== About this exercise ==
Write the next part of the court opinion on the ALJ's credibility finding, picking up after its final sentence.

Quoted passage Start Marker

Ms. Filipowicz has a few issues with the ALJ's decision, but we will focus on the matter of the ALJ's credibility finding, as the flaws in that determination necessitate a remand. An ALJ's credibility determination is viewed with deference and cannot be overturned unless it is "patently wrong." Schomas v. Colvin, 732 F.3d 702, 708 (7th Cir. 2013); Jones v. Astrue, 623 F.3d 1155, 1160 (7th Cir. 2010). But, if it is based on objective factors as opposed to subjective considerations like demeanor, the court has greater latitude to review the decision. Schomas, 732 F.3d at 708; Indoranto v. Barnhart, 374 F.3d 470, 475 (7th Cir. 2004).1 In this instance, the ALJ committed some errors in logic or failed to explain how the evidence led to her conclusion. In either case, her credibility determination cannot be upheld. Indoranto, 374 F.3d at 475; Carradine v. Barnhart, 360 F.3d 751, 754-56 (7th Cir.2004).

The ALJ based her credibility finding on the medical evidence, Ms. Filipowicz's account of her daily activities, her medication, and her work history. Regarding Ms. Filipowicz's daily activities, the ALJ said:

While the claimant testified to an inability to stand or walk more than 15 minutes at a time, and noted a need for assistance in performing household chores, she is able to drive, shop for groceries and do laundry.

(R. 18). She seems to be saying that this either means she is lying or is able to work. It's not clear what the ALJ was getting at here. She has to provide a logical bridge from the evidence to her conclusion and she is far too cryptic here. Scrogham v. Colvin, 765 F.3d 685, 688 (7th Cir. 2014) (". . . even if we confined our review of the record to the snapshots of evidence that the ALJ considered, we do not think that this limited evidence builds the required logical bridge to her conclusions."); Moon v. Colvin, 763 F.3d 718, 721 (7th Cir. 2014); Murphy v. Colvin, 759 F.3d 811, 815 (7th Cir. 2014).

Quoted passage End Marker
Data excerpts Start Marker

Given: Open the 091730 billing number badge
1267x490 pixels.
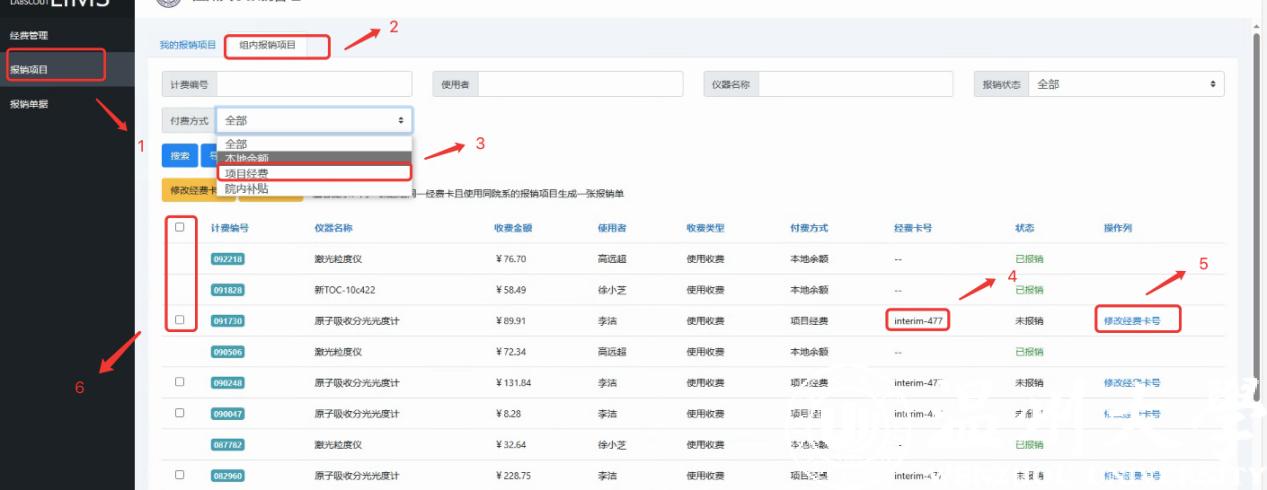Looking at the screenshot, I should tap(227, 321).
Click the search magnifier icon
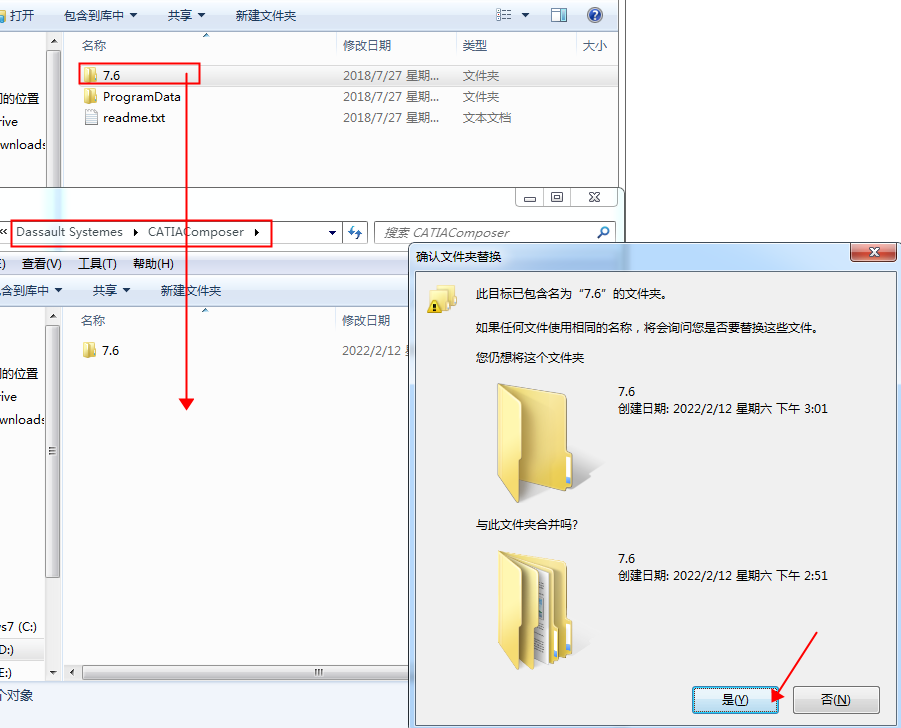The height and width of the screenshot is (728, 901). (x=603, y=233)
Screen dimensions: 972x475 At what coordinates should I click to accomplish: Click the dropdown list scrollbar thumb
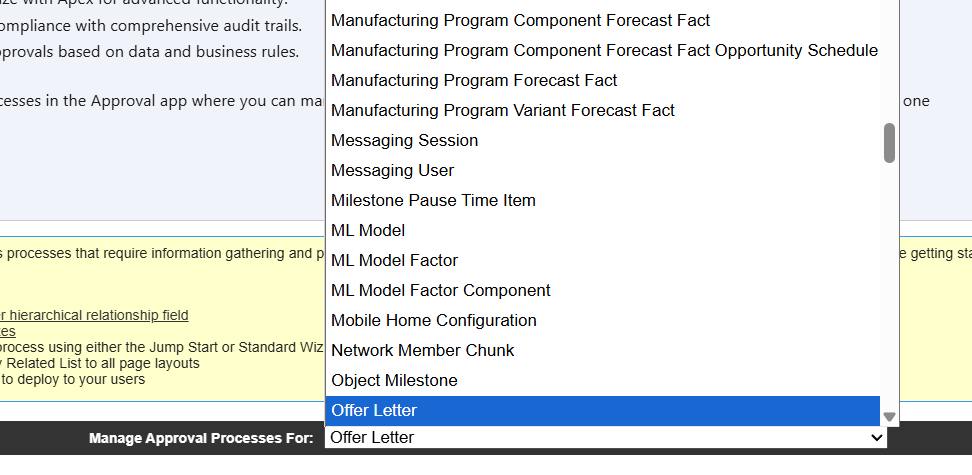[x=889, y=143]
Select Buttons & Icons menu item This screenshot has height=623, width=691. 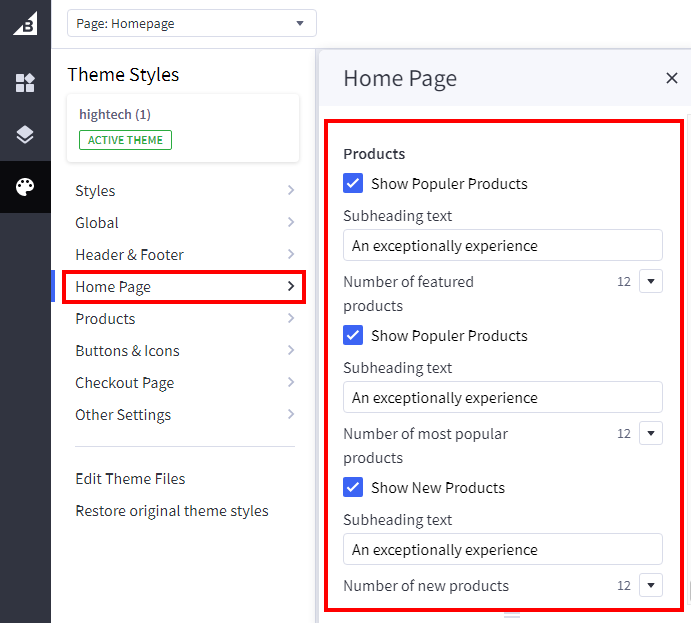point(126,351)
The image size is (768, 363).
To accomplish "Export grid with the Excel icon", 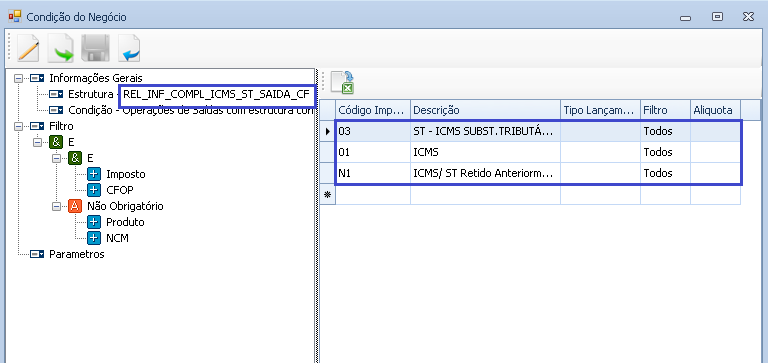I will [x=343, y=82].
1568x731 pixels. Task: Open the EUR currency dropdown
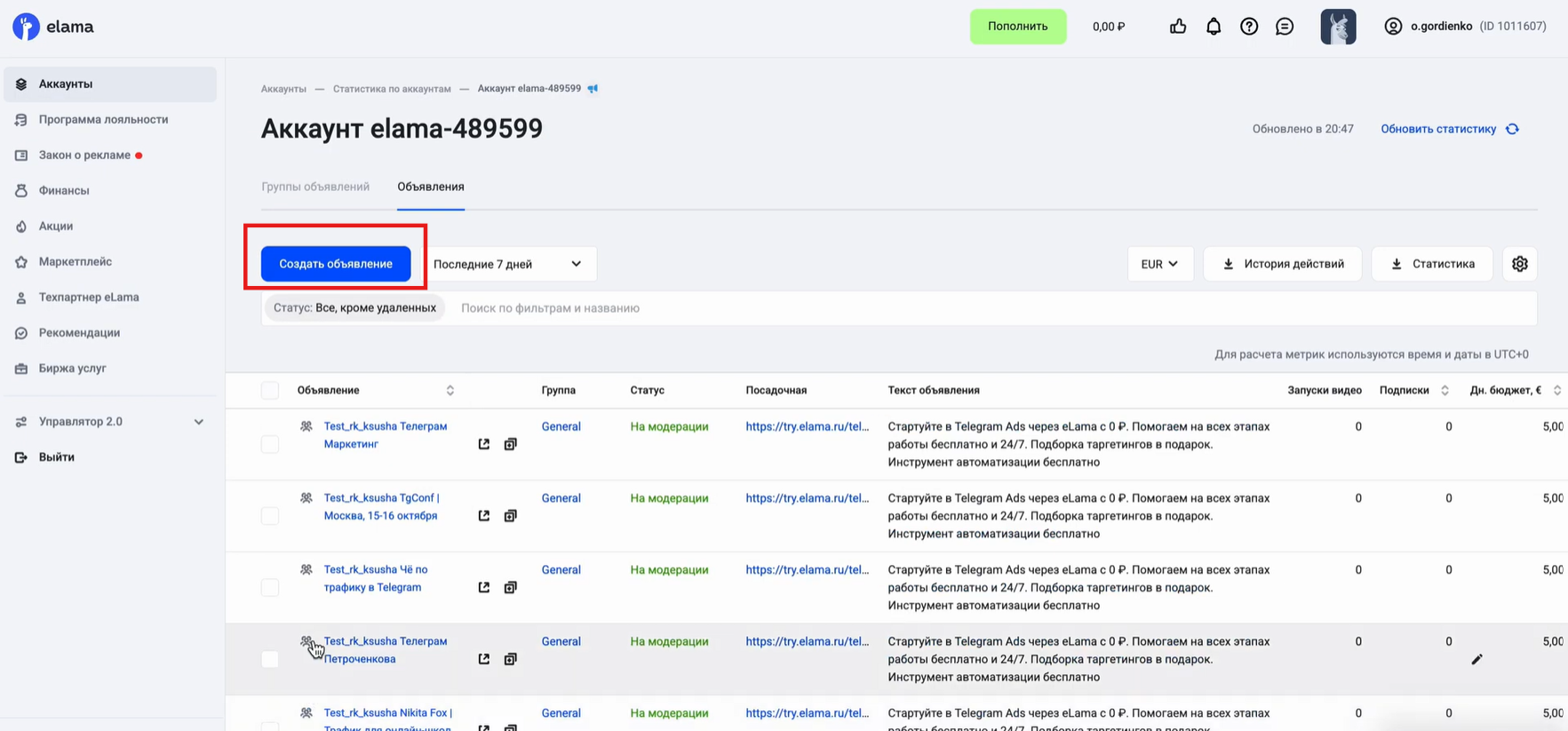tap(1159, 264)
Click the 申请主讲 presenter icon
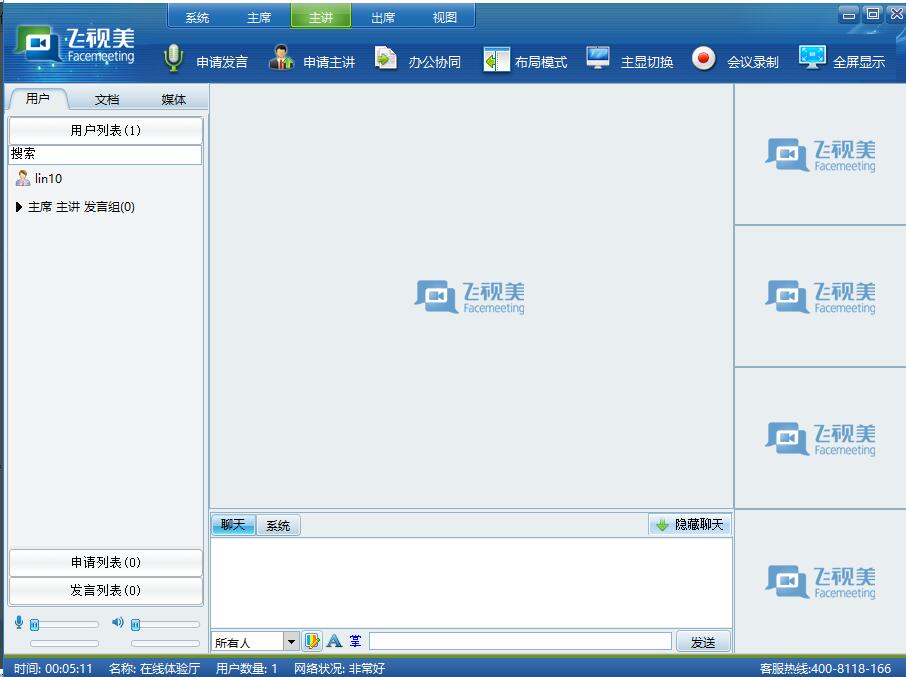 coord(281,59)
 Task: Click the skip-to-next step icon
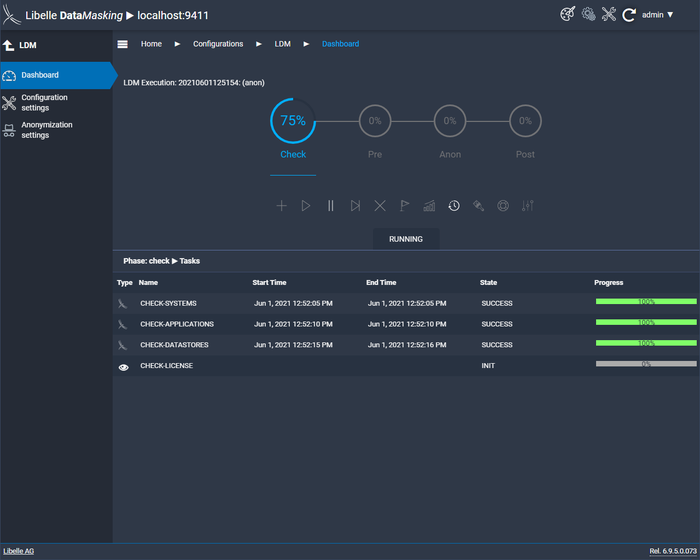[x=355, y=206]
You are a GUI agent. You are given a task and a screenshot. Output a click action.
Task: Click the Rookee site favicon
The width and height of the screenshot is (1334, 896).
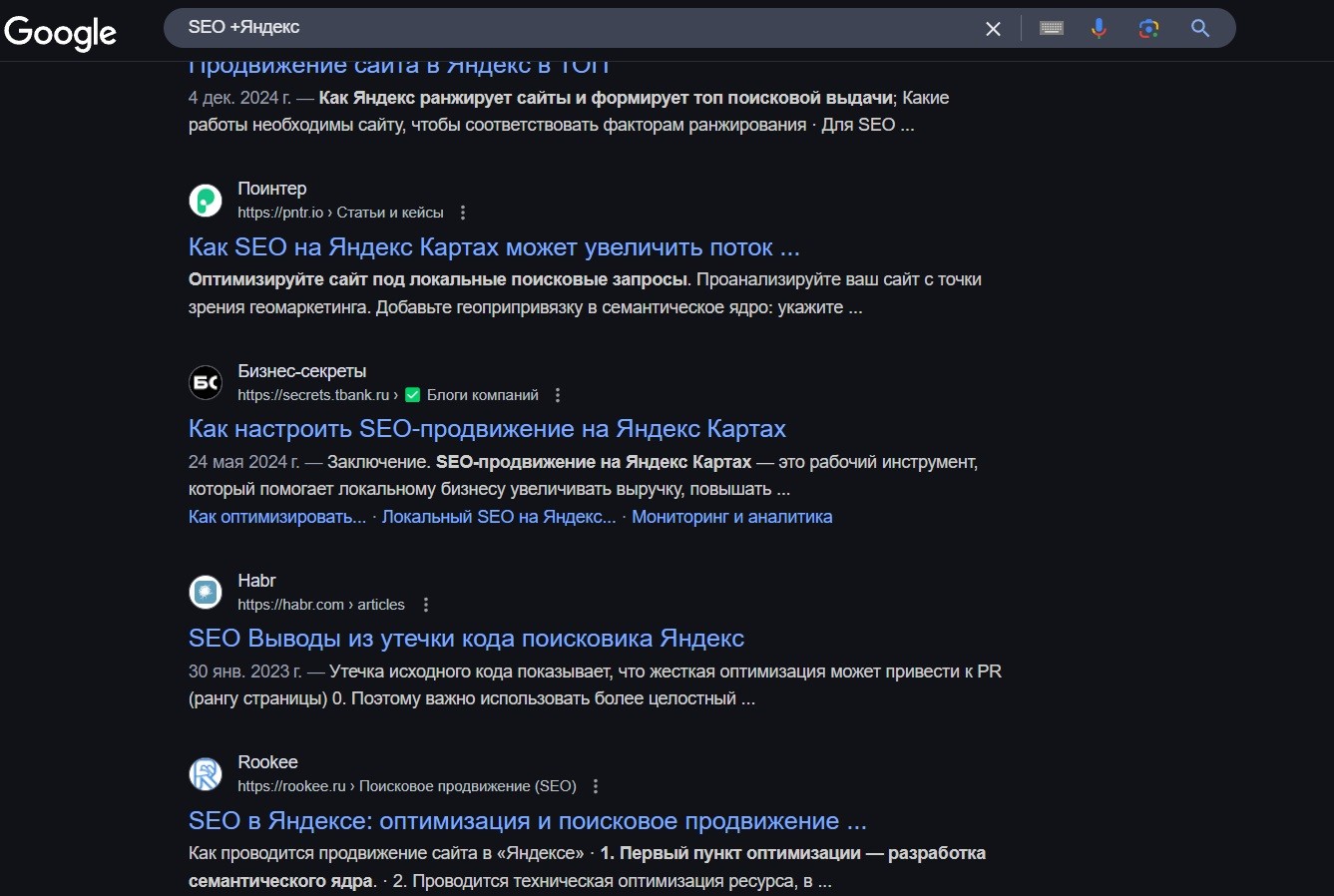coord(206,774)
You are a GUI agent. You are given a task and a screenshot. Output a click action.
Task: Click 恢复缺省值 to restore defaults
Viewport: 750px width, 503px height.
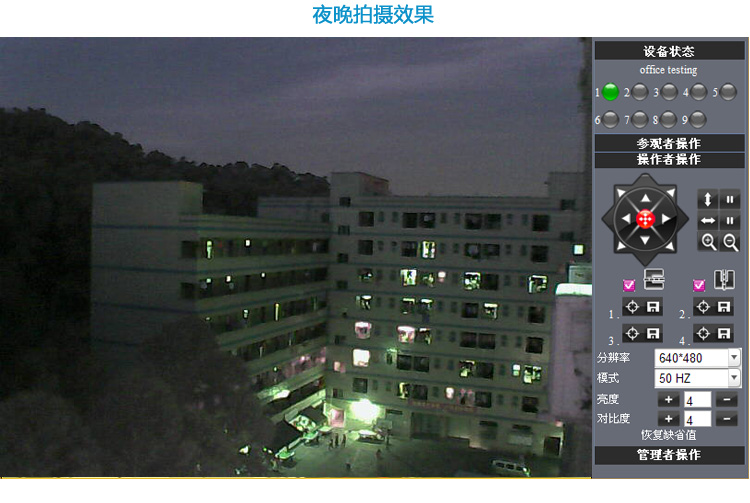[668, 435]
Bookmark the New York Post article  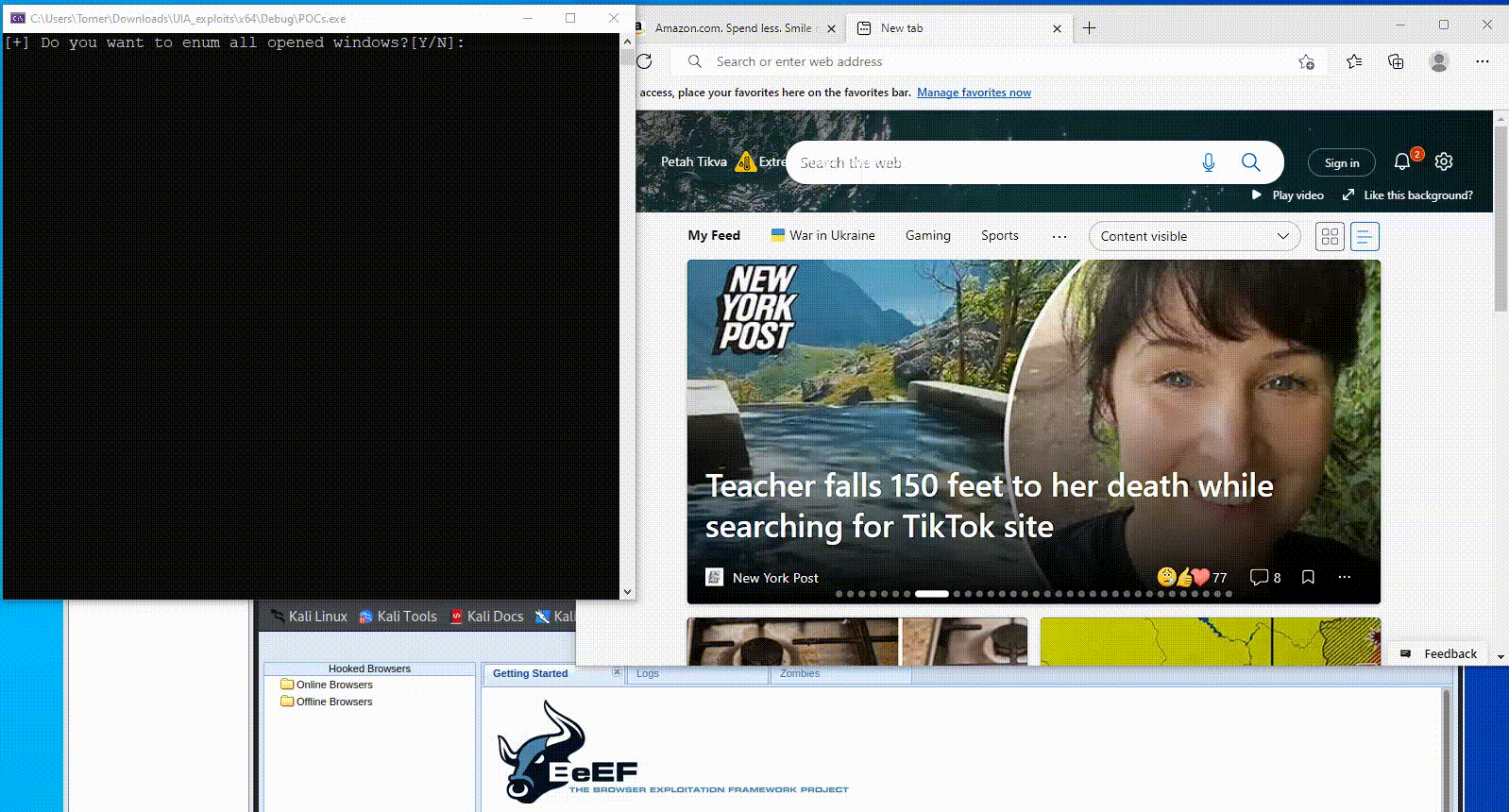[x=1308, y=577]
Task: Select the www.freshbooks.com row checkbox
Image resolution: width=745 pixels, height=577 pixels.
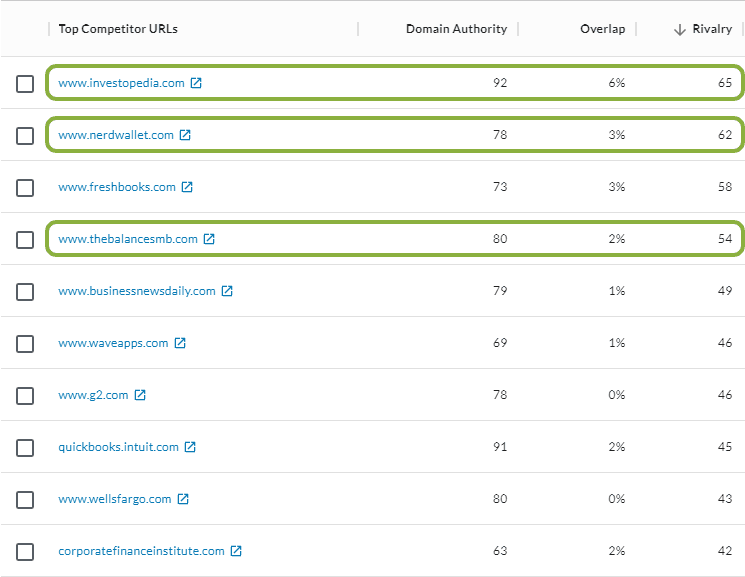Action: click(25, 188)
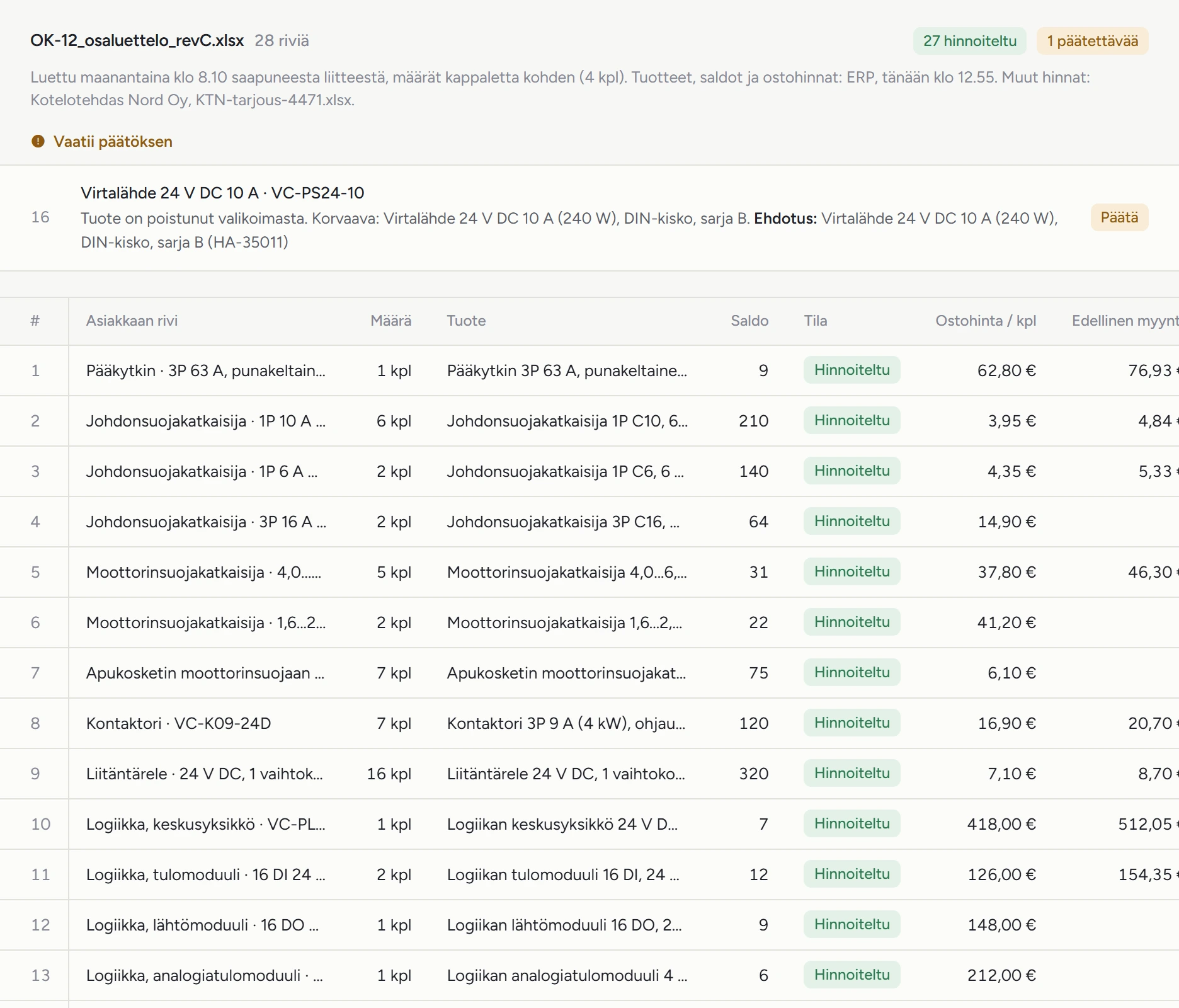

Data excerpts End Marker

== Answer to this exercise ==
We can only guess what the ALJ meant. If she was hoping to equate the ability to perform a few limited activities with a capacity for full-time work — and it does not seem as though she was — that's not an appropriate line of reasoning. The Seventh Circuit has repeatedly chastised ALJs for failing to recognize the difference between performing household chores and holding down a 40-hour-a-week job. See Scrogham v. Colvin, 765 F.3d at 700; Bjornson v. Astrue, 671 F.3d 640, 647 (7th Cir. 2012); Punzio v. Astrue, 630 F.3d 704, 712 (7th Cir. 2011); Spiva v. Astrue, 628 F.3d 346, 351-52 (7th Cir. 2010); Gentle v. Barnhart, 430 F.3d 865, 867-68 (7th Cir. 2005). The difference is even more pronounced here because Ms. Filipowicz clearly testified she couldn't even perform her limited activities without help. See Roddy v. Astrue, 705 F.3d 631, 639 (7th Cir. 2013)(ALJ must take into account the fact that claimant can only perform activities with significant limitations); Moss v. Astrue, 555 F.3d 556, 562 (7th Cir. 2009)("We have repeatedly emphasized that an ALJ is supposed to consider a claimant's limitations in performing household activities.").

Ms. Filipowicz explained that her fiancé assisted her with grocery shopping, and did the lifting. (R. 42-43). She could only manage about five pounds. (R. 43). While she said she was able to drive, she made a point of saying she couldn't do so for long. (R. 43, 45). The ALJ mentioned some of these limitations, but didn't seem to take them into account. If she did, and meant to say that grocery shopping, laundry, and driving undermined Ms. Filipowicz's allegation that she could stand or walk for no more than fifteen minutes at a time, the logical bridge just isn't there.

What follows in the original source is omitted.